XKCD:
Here’s my quick take on the feedback structure behind this:
Knowledge of X (with X = algebra, cooking, …) is at the heart of a nest of positive feedback loops that make learning about X subject to vicious or virtuous cycles.
- The more you know about X, the more you find opportunities to use it, and vice versa. If you don’t know calculus, you tend to self-select out of engineering careers, thus fulfilling the “I’ll never use it” prophecy. Through use, you learn by doing, and gain further knowledge.
- Similarly, the more use you get out of X, the more you perceive it as valuable, and the more motivated you are to learn about it.
- When you know more, you also may develop intrinsic interest or pride of craft in the topic.
- When you confront some external standard for knowledge, and find yourself falling short, cognitive dissonance can kick in. Rather than thinking, “I really ought to up my game a bit,” you think, “algebra is for dorks, and those pointy-headed scientists are just trying to seize power over us working stiffs.”
I’m sure this could be improved on, for example by recognizing that attitudes are a stock.
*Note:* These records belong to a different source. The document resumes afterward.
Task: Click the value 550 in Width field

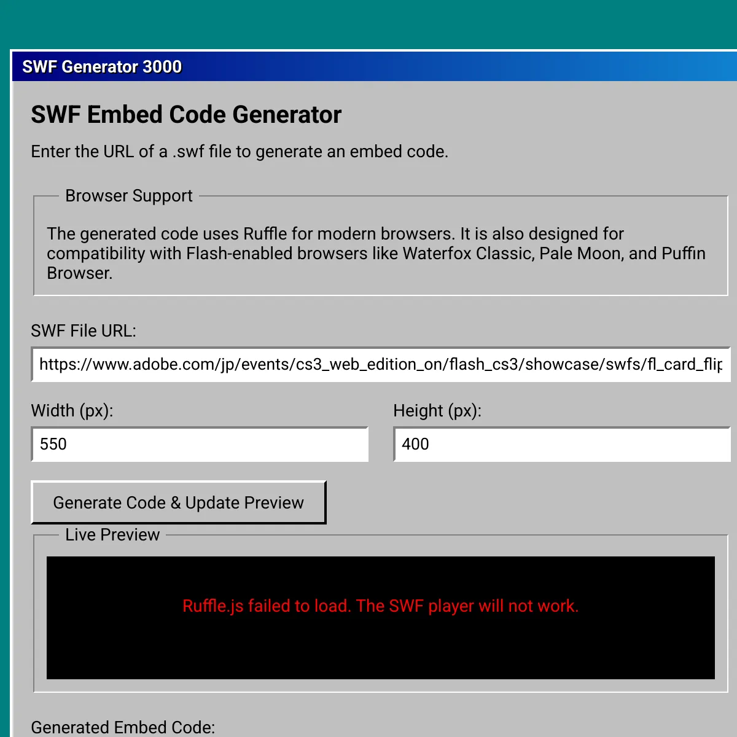Action: click(53, 444)
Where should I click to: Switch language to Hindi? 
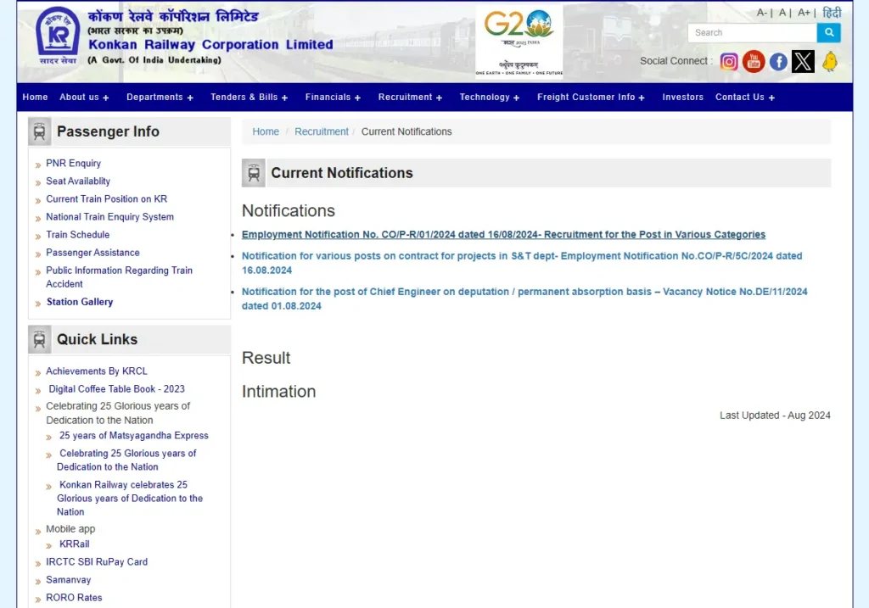832,13
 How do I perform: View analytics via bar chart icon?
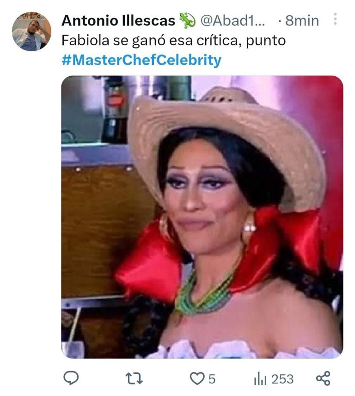(260, 379)
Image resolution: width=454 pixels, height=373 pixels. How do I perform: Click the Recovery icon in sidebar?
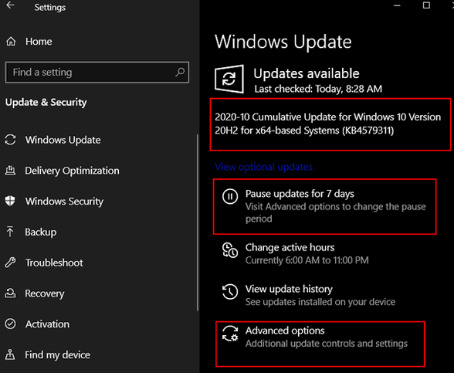pyautogui.click(x=11, y=293)
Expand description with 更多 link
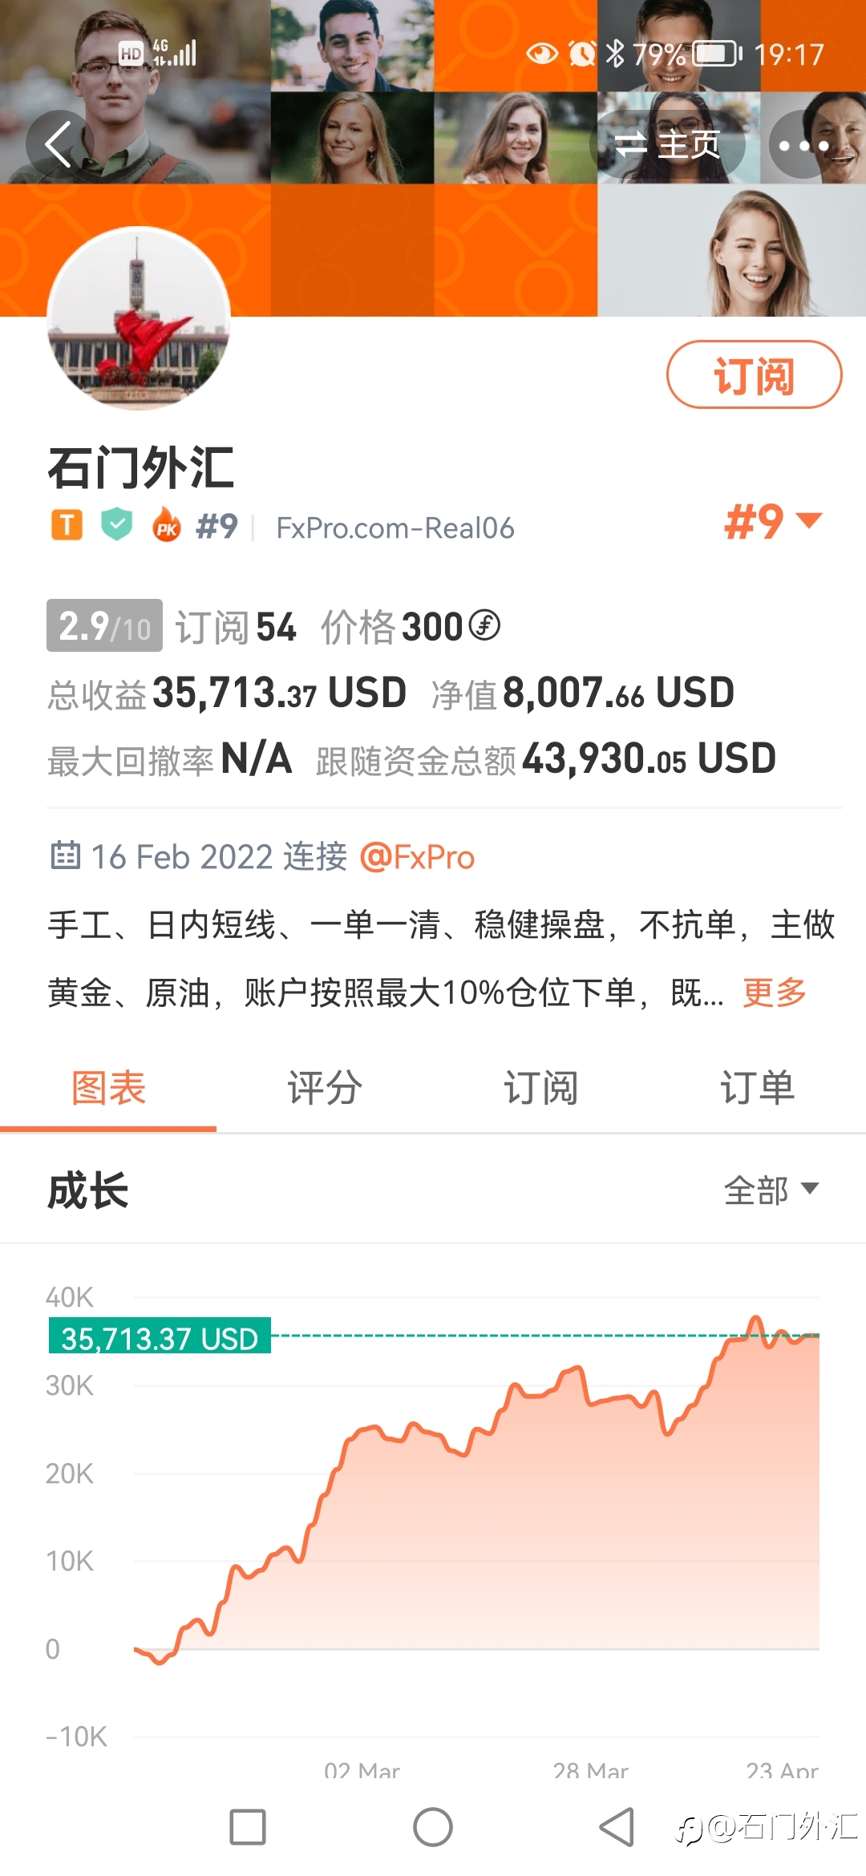Image resolution: width=866 pixels, height=1876 pixels. point(775,993)
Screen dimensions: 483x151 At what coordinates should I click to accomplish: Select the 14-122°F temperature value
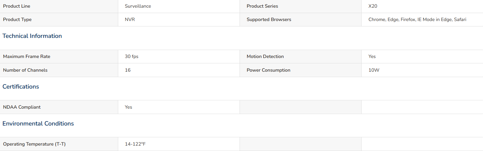coord(135,144)
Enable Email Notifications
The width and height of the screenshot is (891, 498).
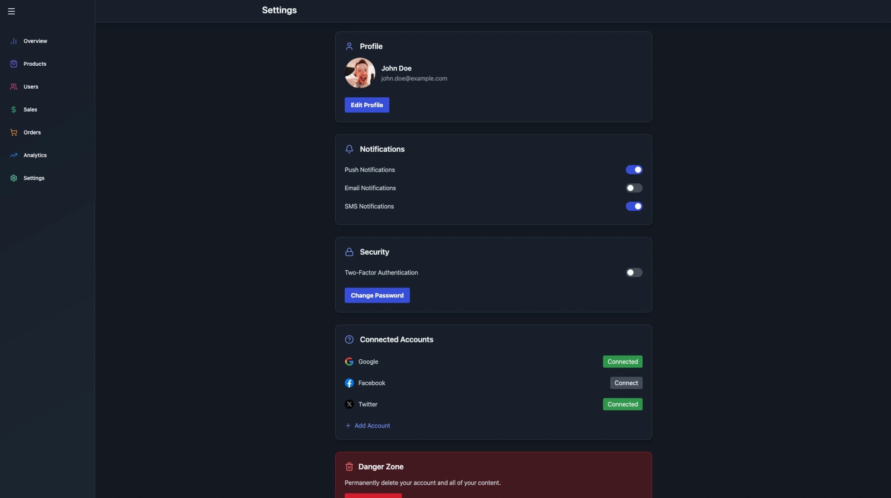point(634,188)
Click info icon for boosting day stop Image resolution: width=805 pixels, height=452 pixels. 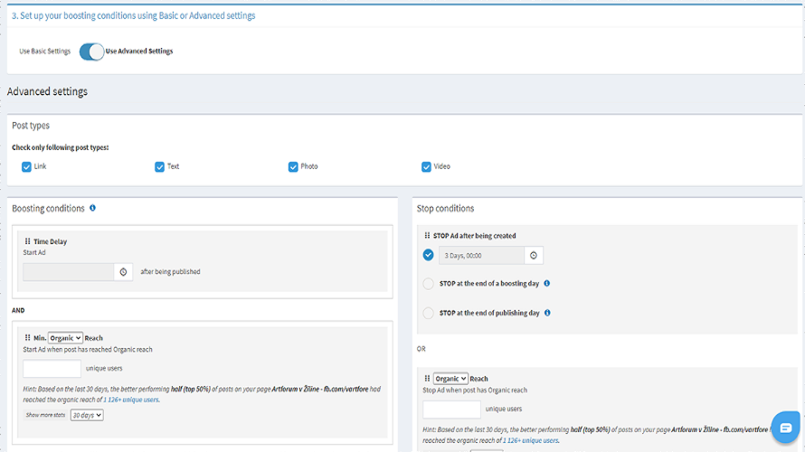[547, 284]
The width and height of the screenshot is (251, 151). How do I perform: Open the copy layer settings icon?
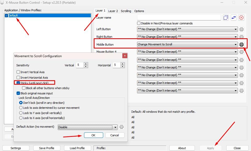pos(225,17)
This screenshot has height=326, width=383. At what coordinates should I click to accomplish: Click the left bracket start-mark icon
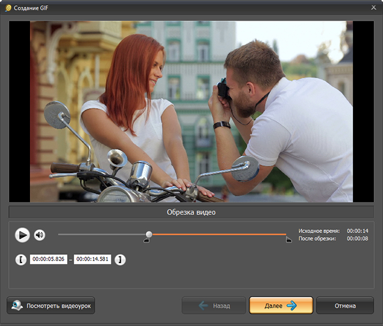tap(21, 260)
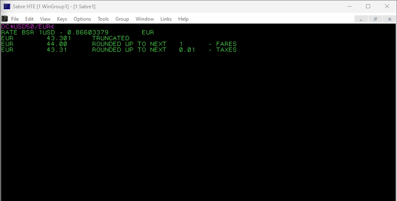The height and width of the screenshot is (201, 397).
Task: Close the Sabre HTE application
Action: coord(387,6)
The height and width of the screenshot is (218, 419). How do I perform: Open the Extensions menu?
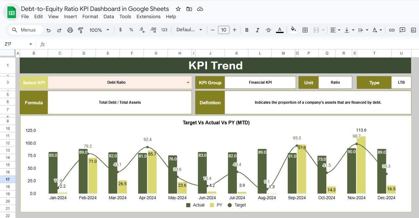tap(148, 16)
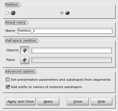This screenshot has height=111, width=118.
Task: Click the Half-space partition group title
Action: point(21,41)
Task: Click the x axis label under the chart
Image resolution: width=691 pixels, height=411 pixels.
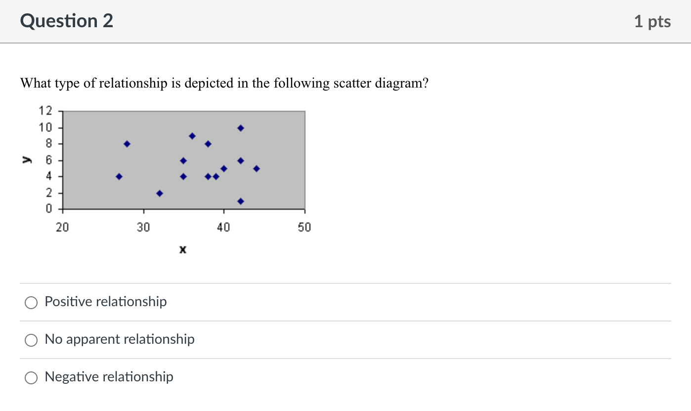Action: 182,250
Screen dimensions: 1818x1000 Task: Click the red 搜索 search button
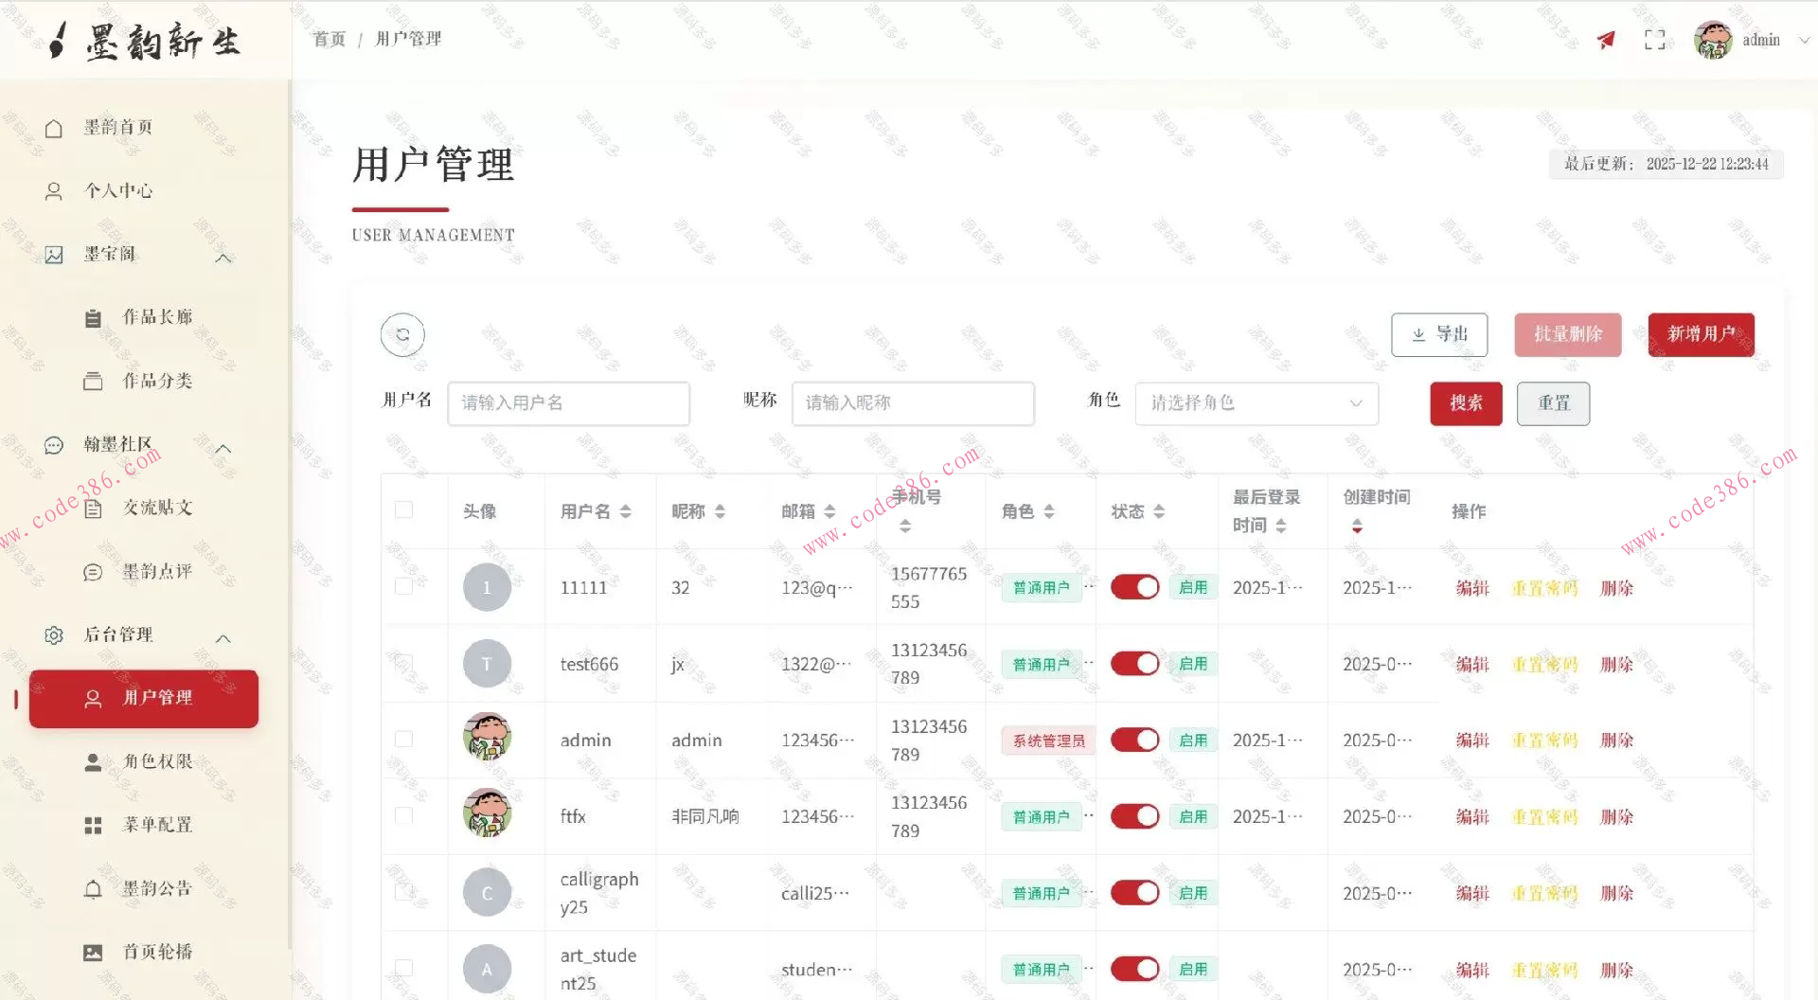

Still, it’s easy to see here how algebra education goes wrong. In school, the red and green loops are weak, because there’s typically no motivating application more compelling than a word problem. Instead, there’s a lot of reliance on external standards (grades and testing), which encourages resistance.
A possible remedy therefore is to drive education with real-world projects, so that algebra emerges as a tool with an obvious need, emphasizing the red and green loops over the blue. An interesting real-world project might be self-examination of the role of the blue loop in our lives.